■ WHAT THE TASK REQUIRES: Extend the blog entry below about baking bread and making chestnut puree, starting right after its last sentence.

■ TEXT EXCERPT:
=== Begin Enclosure ===
Using just enough flour to keep dough from sticking to work surface or to your fingers, gently and quickly shape dough into a ball. Generously coat a cotton towel (not terry cloth) with flour, wheat bran or cornmeal; put dough seam side down on towel and dust with more flour, bran or cornmeal. Cover with another cotton towel and let rise for about 2 hours. When it is ready, dough will be more than double in size and will not readily spring back when poked with a finger.

At least a half-hour before dough is ready, heat oven to 450 degrees. Put a 6- to 8-quart heavy covered pot (cast iron, enamel, Pyrex or ceramic) in oven as it heats. When dough is ready, carefully remove pot from oven. Slide your hand under towel and turn dough over into pot, seam side up; it may look like a mess, but that is O.K. Shake pan once or twice if dough is unevenly distributed; it will straighten out as it bakes. Cover with lid and bake 30 minutes, then remove lid and bake another 15 to 30 minutes, until loaf is beautifully browned. Cool on a rack.

I was a little dubious about this because the dough was very, very wet (I guess the other flours don't absorb water as easily) , but this came out of the oven looking amazing, smelling irresistable and tasting phenomenal, with a light fluffy interior made chewy and rich by the various grains and a crust that shatterered when bitten into. Who needs butter?

My other project for the day was to finish making my chestnut puree. I gently warmed the cooked chestnut and cream mixture that I prepared yesterday evening (when it was cold it was thick and claggy and would have choked my stick blender), and then used the said stick blender to puree this until it was smooth as satin. This took a fairly long while because there was about 500gr of peeled chestnuts and 1/2 cup cream. But my patience was rewarded, because there is nothing grainy or coarse about this stuff.

So what am I going to do with this? Something I haven't had in about 15 years, but can still taste... This is one of my favourite desserts of all time. I think of this in conjunction with gleaming silver and shining crystal because my mom only ever made this dessert for guests. I don't think I ever had this except as a leftover. Which is kind of a good thing because, if you like chestnuts, this is completely addictive!
=== End Enclosure ===
■ DATA RECORDS:
=== Begin Enclosure ===
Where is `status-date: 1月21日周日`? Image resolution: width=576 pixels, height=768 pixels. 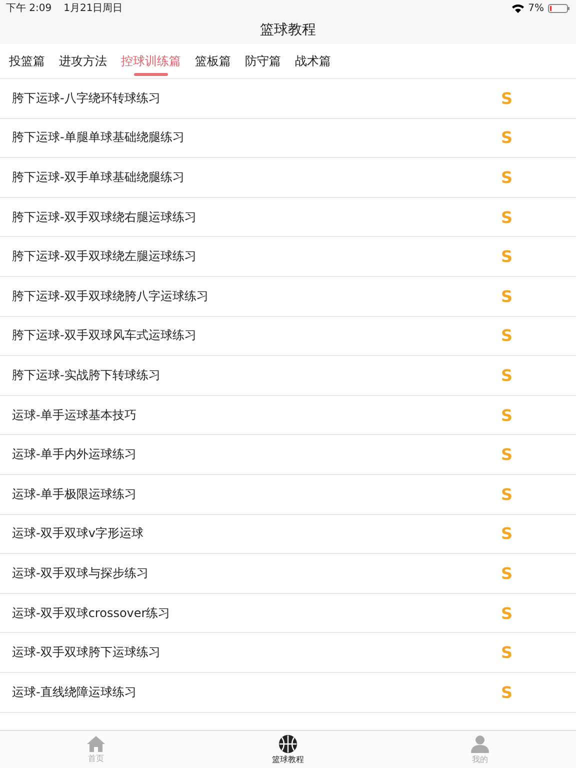 status-date: 1月21日周日 is located at coordinates (94, 8).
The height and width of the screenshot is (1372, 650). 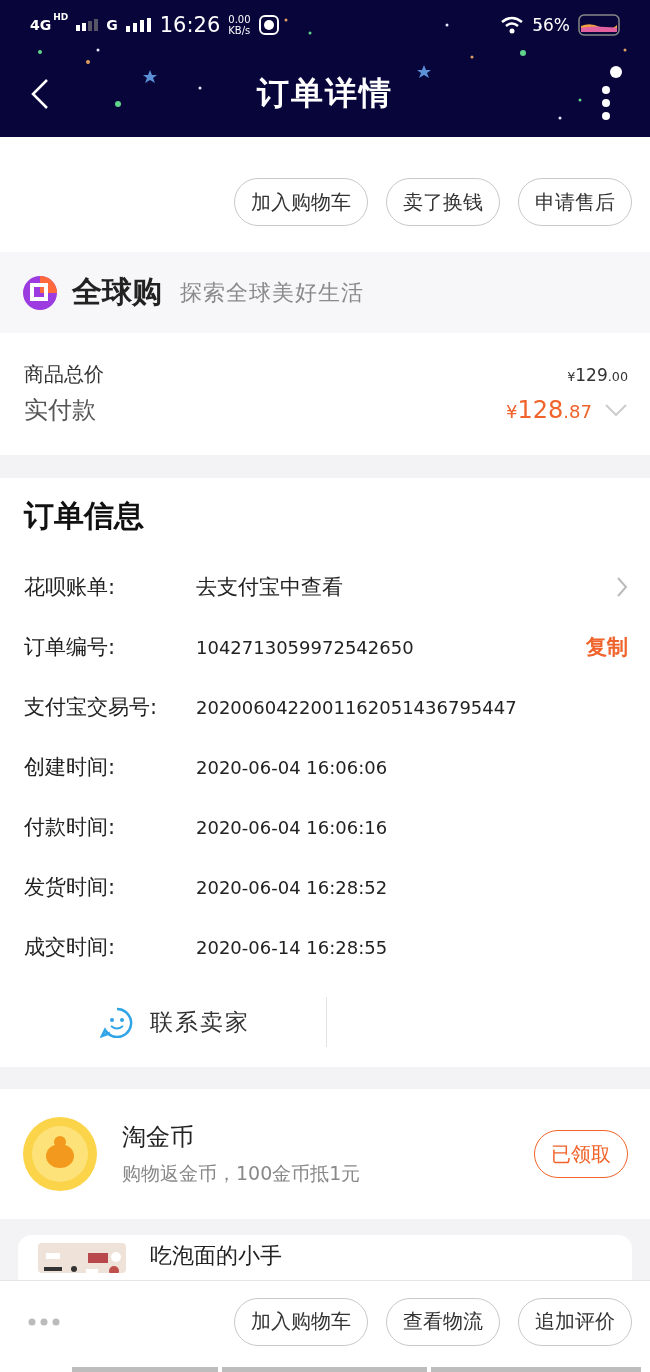 What do you see at coordinates (357, 707) in the screenshot?
I see `info-value: 2020060422001162051436795447` at bounding box center [357, 707].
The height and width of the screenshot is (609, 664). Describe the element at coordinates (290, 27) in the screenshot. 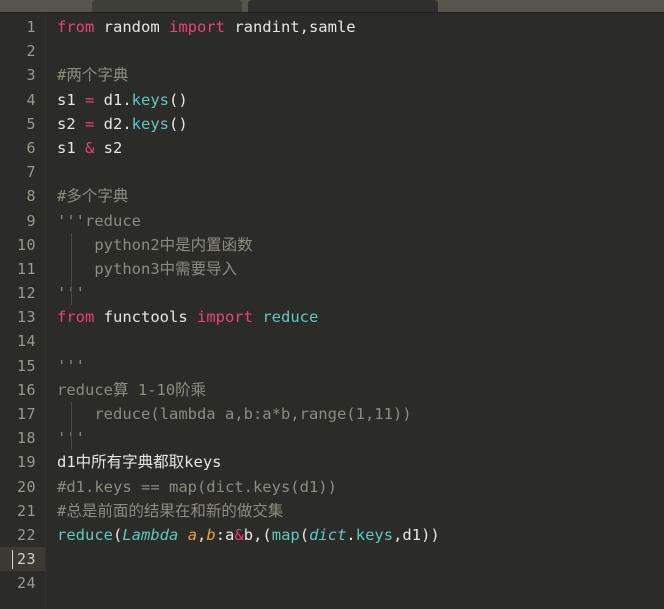

I see `code-token-pl: randint,samle` at that location.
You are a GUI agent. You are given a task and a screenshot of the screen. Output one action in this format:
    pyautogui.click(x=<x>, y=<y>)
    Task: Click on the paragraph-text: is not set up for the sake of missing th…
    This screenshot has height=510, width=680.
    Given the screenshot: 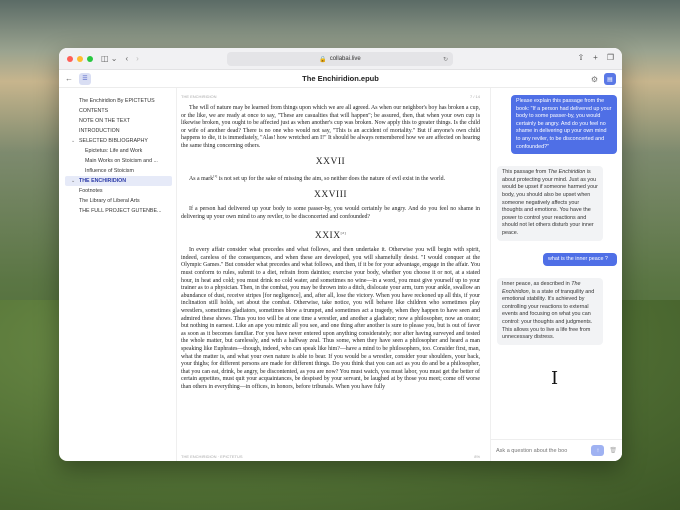 What is the action you would take?
    pyautogui.click(x=332, y=180)
    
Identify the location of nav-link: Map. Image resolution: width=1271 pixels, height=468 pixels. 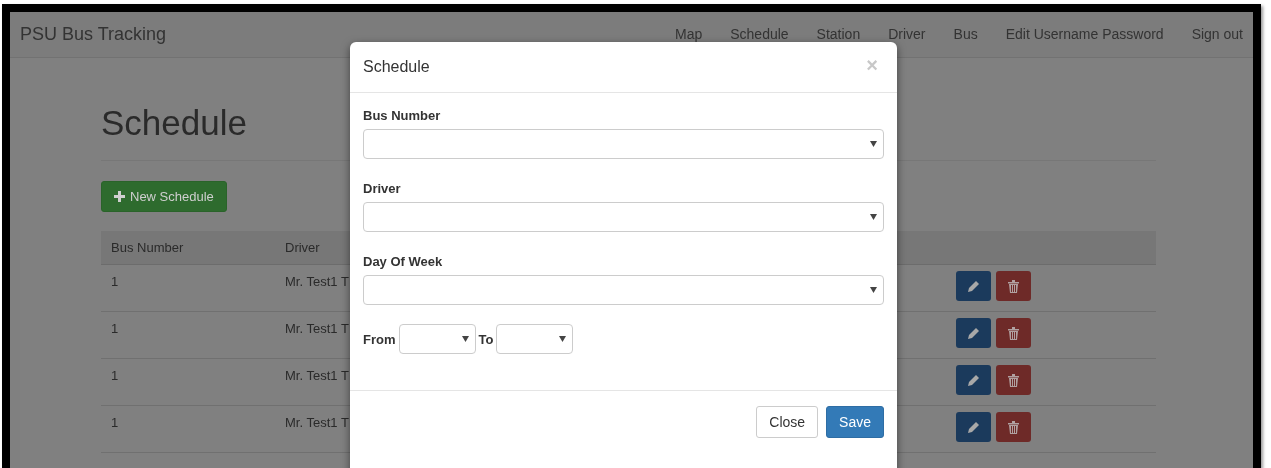
(689, 34).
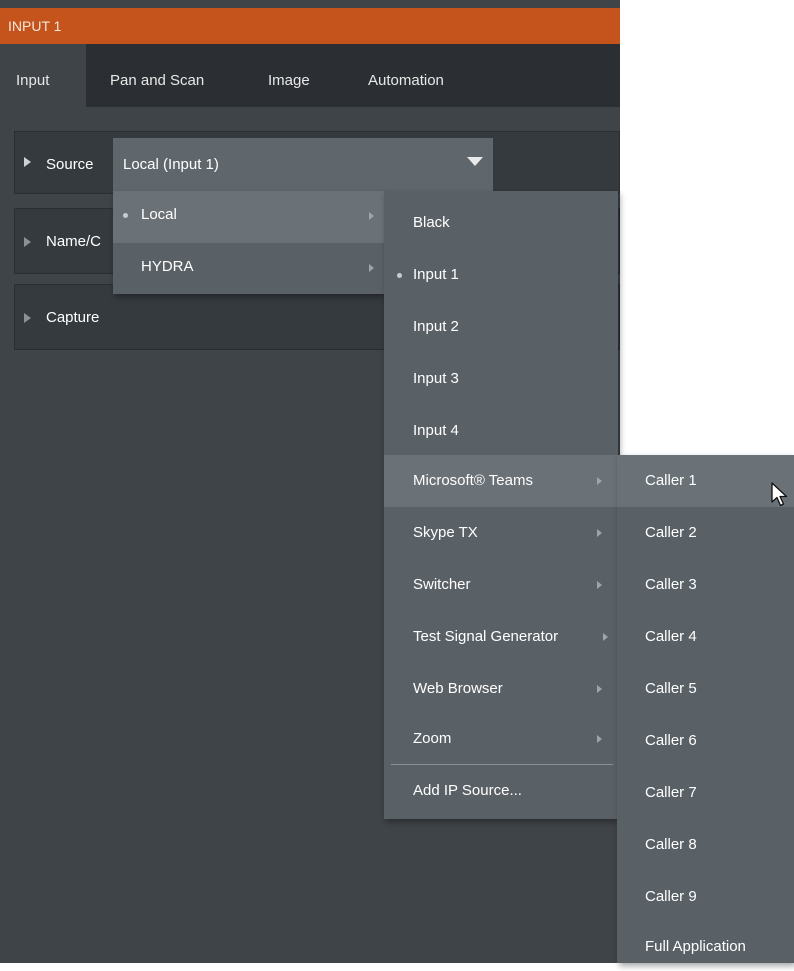 The height and width of the screenshot is (971, 794). Describe the element at coordinates (473, 480) in the screenshot. I see `menu-item-label: Microsoft® Teams` at that location.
=== End Enclosure ===
■ ANSWER TO THE EXERCISE:
My Mom's Cold Chestnut Souffle

  • 4 eggs + 2 egg yolks
  • 1/2 c sugar
  • 1 tbsp gelatine
  • 6 tbsp rum
  • 1 c sweetened chestnut puree
    (if you are using unsweetened, adjust amount of sugar)
  • 1 c heavy cream whipped until stiff

Have ready a 3/4 litre souffle dish with a standing collar made from silicone or waxed paper

Dissolve gelatine and rum over hot water, let cool while you beat the eggs, yolks and sugar until very thick and pale (at least 10 minutes)

Beat the cooled rum mixture quickly into eggs, then add the puree slowly, so as not to lose air.

Gently fold in the whipped cream, then scrape the mixture into the souffle dish (don't forget to put the collar on first!). Run a knife carefully through the mixture to get rid of any big bubbles, then chill thoroughly until set (6-8 hours)

My mom's original recipe said to serve this decorated with whipped cream rosettes and glaceed marron halves before carefully removing the collar. But I always remember this being served in a beautiful Orrefors crystal bowl with nothing more than a circle of whipped cream piped around the edges.

This is just another gratuitous picture of the chestnut puree...
in anticipation of the souffle.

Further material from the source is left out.